As he stood and looked down upon the face of his enemy, still, cold, and terrible in death, the recognition of how near he had come to crime swept over him, and all his dead faith sprang into new life in a glorious resurrection. He stood with clasped hands, and no word passed his lips. But his heart was crying, "Thank God! thank God! this man's blood is not on my hands."

The gamblers who were sitting up with the dead wondered who the old fool was who looked at their silent comrade and then raised his eyes as if in prayer.

When Gibson was laid away, there were no formalities between Berry and his wife; they simply went back to each other.

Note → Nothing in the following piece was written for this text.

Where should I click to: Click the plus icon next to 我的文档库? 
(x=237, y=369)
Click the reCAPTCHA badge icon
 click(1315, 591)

New York held nothing for them now but sad memories. Kit was on the road, and the father could not bear to see his son; so they turned their faces southward, back to the only place they could call home. Surely the people could not be cruel to them now, and even if they were, they felt that after what they had endured no wound had power to give them pain.

Leslie Oakley heard of their coming, and with her own hands re-opened and refurnished the little cottage in the yard for them. There the white-haired woman begged them to spend the rest of their days and be in peace and comfort. It was the only amend she could make. As much to satisfy her as to settle themselves, they took the cottage, and many a night thereafter they sat together with clasped hands listening to the shrieks of the madman across the yard and thinking of what he had brought to them and to himself.

It was not a happy life, but it was all that was left to them, and they took it up without complaint, for they knew they were powerless against some Will infinitely stronger than their own.